**What you should do**
Reproduce the summary of the HIV-1 drug resistance sequencing study word for word.

**Reading passage**
────
Frequency matters: comparison of drug resistance mutation detection by Sanger and next-generation sequencing in HIV-1. Journal of Antimicrobial Chemotherapy
Balakrishna et al. aimed to compare the HIV drug resistance mutations (DRMs) detected by Sanger sequencing (SS) and next-generation sequencing (NGS) at different thresholds and explored the dependency of the frequency and spectrum of low-abundance HIV-DRMs on the variant-calling thresholds. SS can detect HIV-DRMs that appear in more than 15%–25% of variants, whereas NGS detect low-abundance mutations.
To compare the HIV-DRMs detected by SS and NGS, the authors included participants enrolled in the Swiss HIV Cohort Study (SHCS) with SS and NGS sequences available with sample collection dates ≤7 days apart. They tested for the presence of HIV-DRMs and compared the agreement between SS and NGS at different variant-calling thresholds.
The authors included 594 pairs of SS and NGS from 527 SHCS participants. Males accounted for 80.5% of the participants, 76.3% were ART naive at sample collection and 78.1% of the sequences were subtype B. Overall, the study observed a good agreement (Cohen’s kappa >0.80) for HIV-DRMs for variant-calling thresholds ≥5%. The authors observed an increase in low-abundance HIV-DRMs detected at lower thresholds [28/417 (6.7%) at 10%–25% to 293/812 (36.1%) at 1%–2% threshold]. However, such low-abundance HIV-DRMs were overrepresented in ART-naive participants and were in most cases not detected in previously sampled sequences suggesting high sequencing error for thresholds <3%.
────
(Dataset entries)
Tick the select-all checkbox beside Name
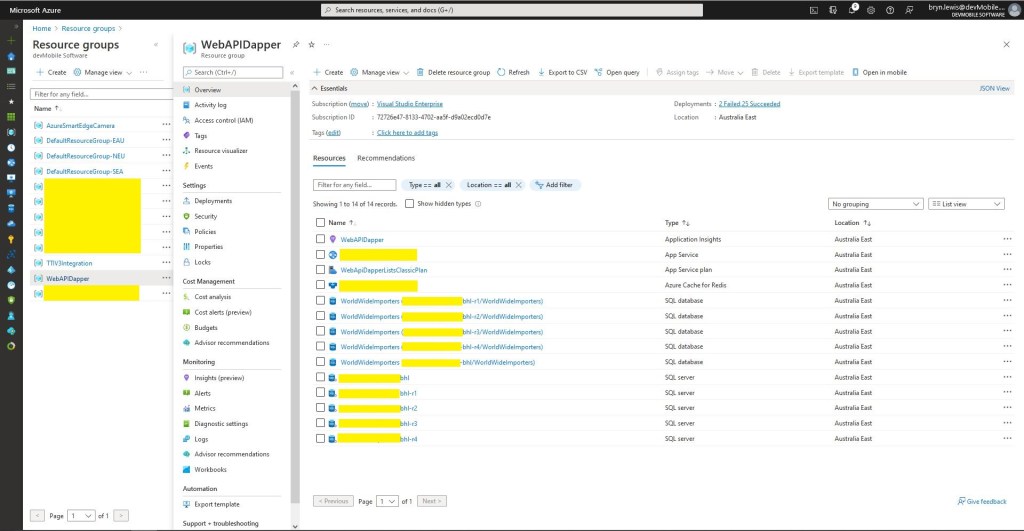(320, 223)
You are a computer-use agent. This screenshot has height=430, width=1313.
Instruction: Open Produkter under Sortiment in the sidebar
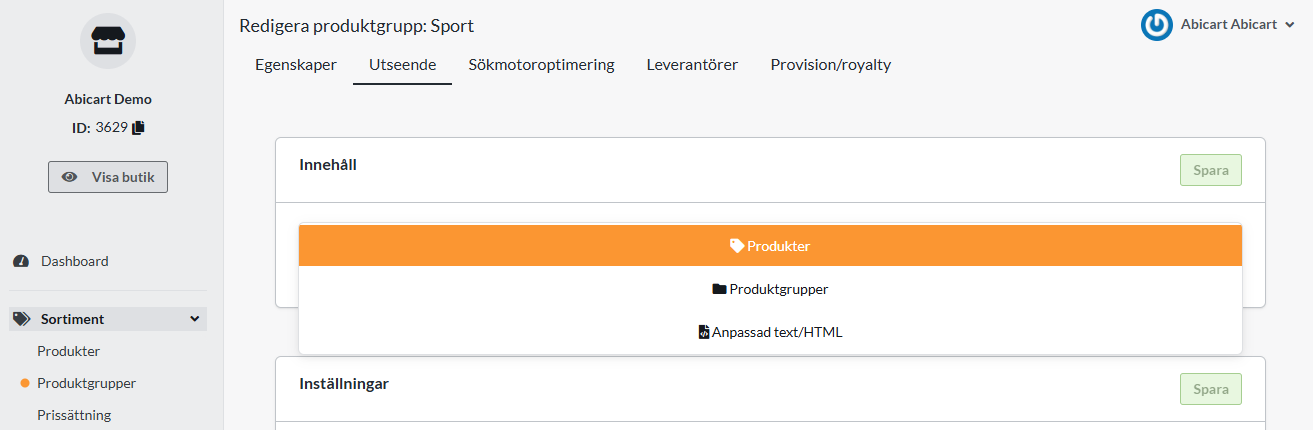click(69, 351)
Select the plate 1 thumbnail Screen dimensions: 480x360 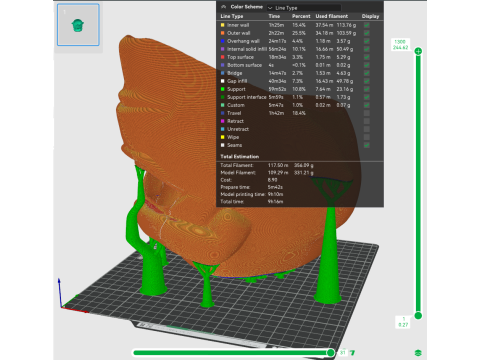coord(78,25)
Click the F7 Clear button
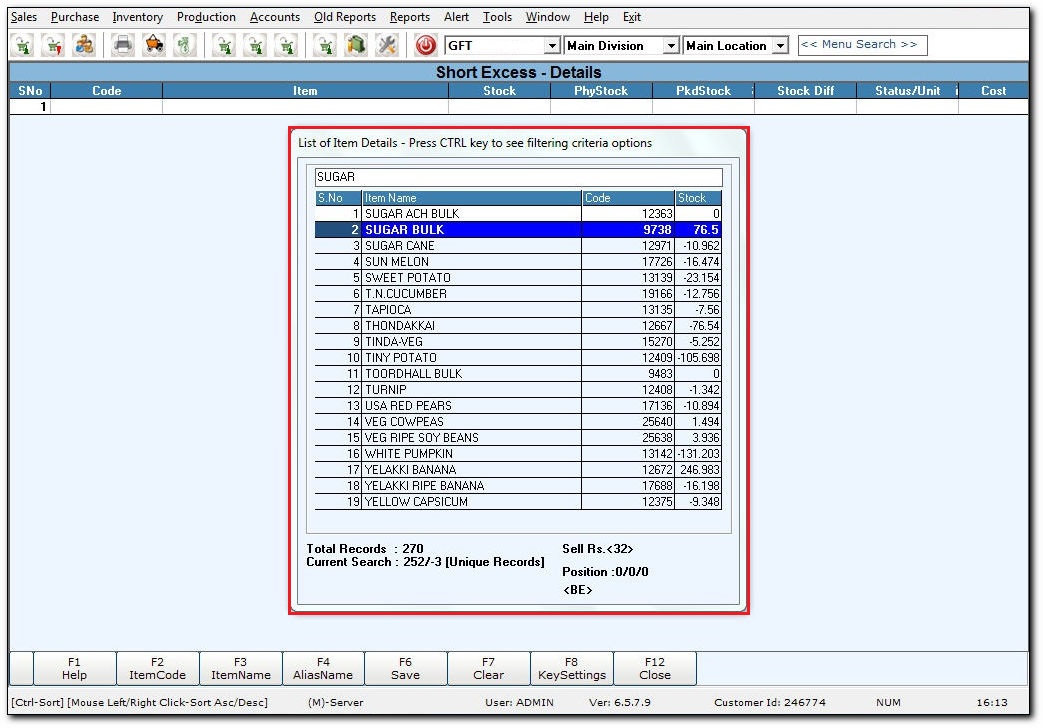This screenshot has width=1043, height=728. coord(488,668)
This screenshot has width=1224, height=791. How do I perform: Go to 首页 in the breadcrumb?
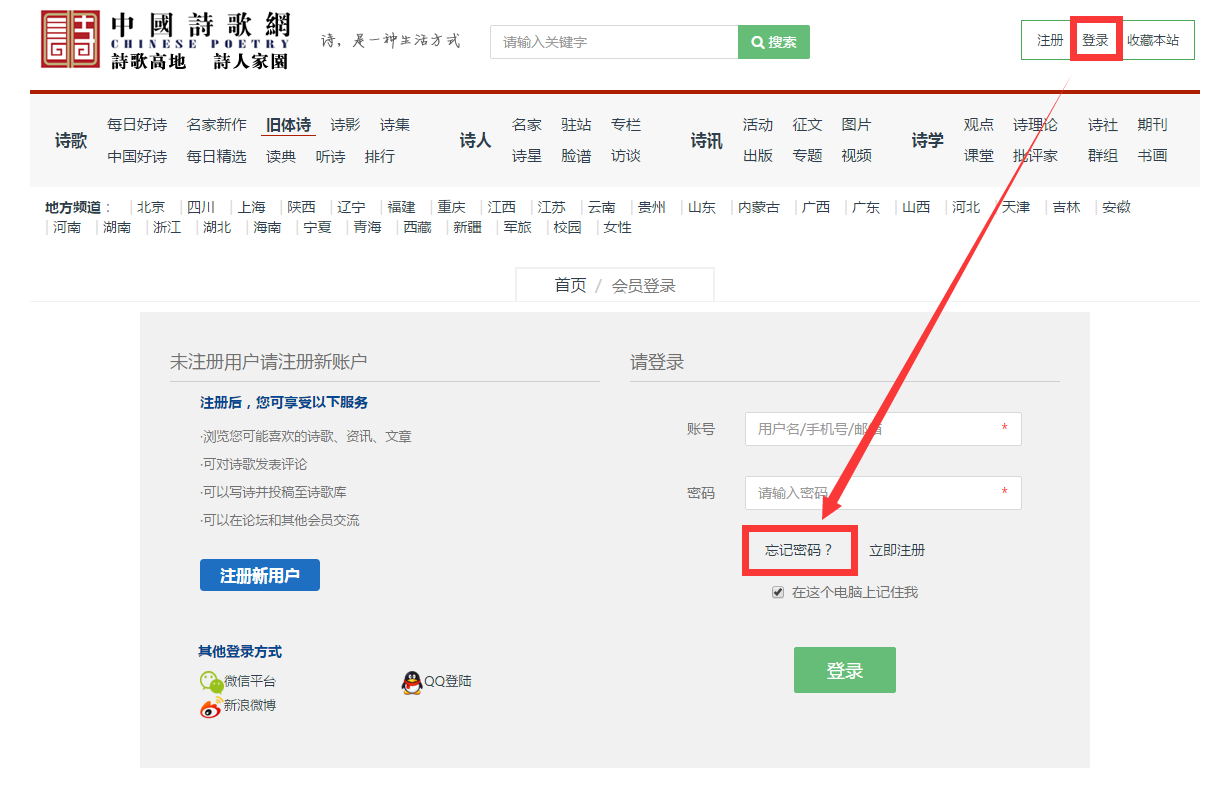(570, 285)
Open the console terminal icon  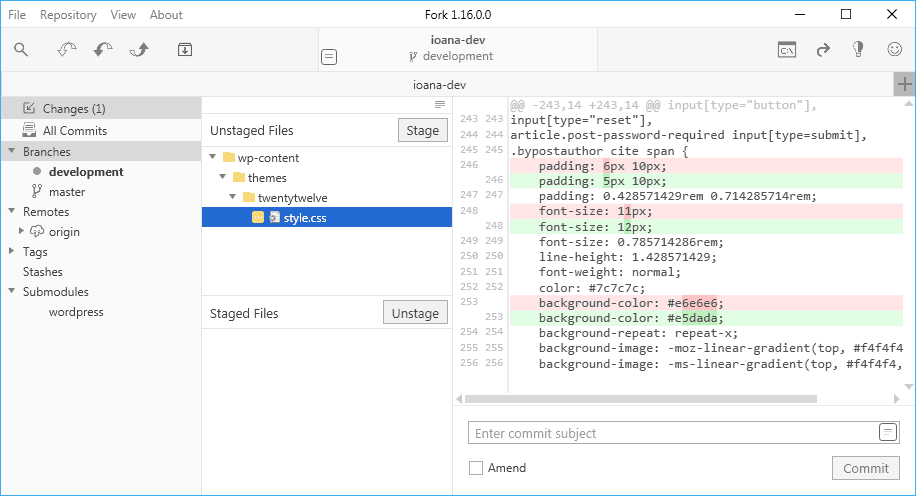pos(787,50)
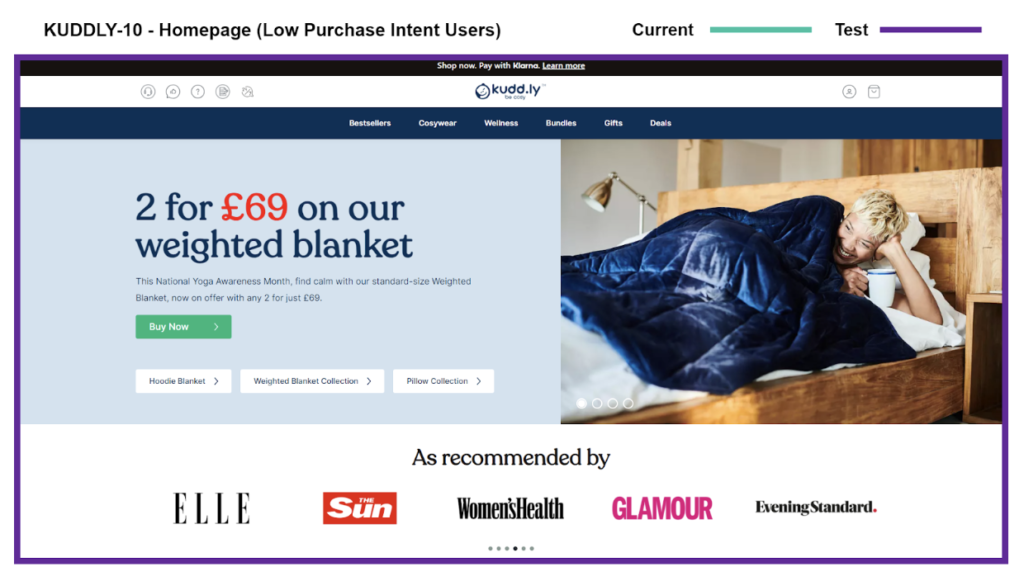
────
**Completed task**
Frequency matters: comparison of drug resistance mutation detection by Sanger and next-generation sequencing in HIV-1. Journal of Antimicrobial Chemotherapy
Balakrishna et al. aimed to compare the HIV drug resistance mutations (DRMs) detected by Sanger sequencing (SS) and next-generation sequencing (NGS) at different thresholds and explored the dependency of the frequency and spectrum of low-abundance HIV-DRMs on the variant-calling thresholds. SS can detect HIV-DRMs that appear in more than 15%–25% of variants, whereas NGS detect low-abundance mutations.
To compare the HIV-DRMs detected by SS and NGS, the authors included participants enrolled in the Swiss HIV Cohort Study (SHCS) with SS and NGS sequences available with sample collection dates ≤7 days apart. They tested for the presence of HIV-DRMs and compared the agreement between SS and NGS at different variant-calling thresholds.
The authors included 594 pairs of SS and NGS from 527 SHCS participants. Males accounted for 80.5% of the participants, 76.3% were ART naive at sample collection and 78.1% of the sequences were subtype B. Overall, the study observed a good agreement (Cohen’s kappa >0.80) for HIV-DRMs for variant-calling thresholds ≥5%. The authors observed an increase in low-abundance HIV-DRMs detected at lower thresholds [28/417 (6.7%) at 10%–25% to 293/812 (36.1%) at 1%–2% threshold]. However, such low-abundance HIV-DRMs were overrepresented in ART-naive participants and were in most cases not detected in previously sampled sequences suggesting high sequencing error for thresholds <3%.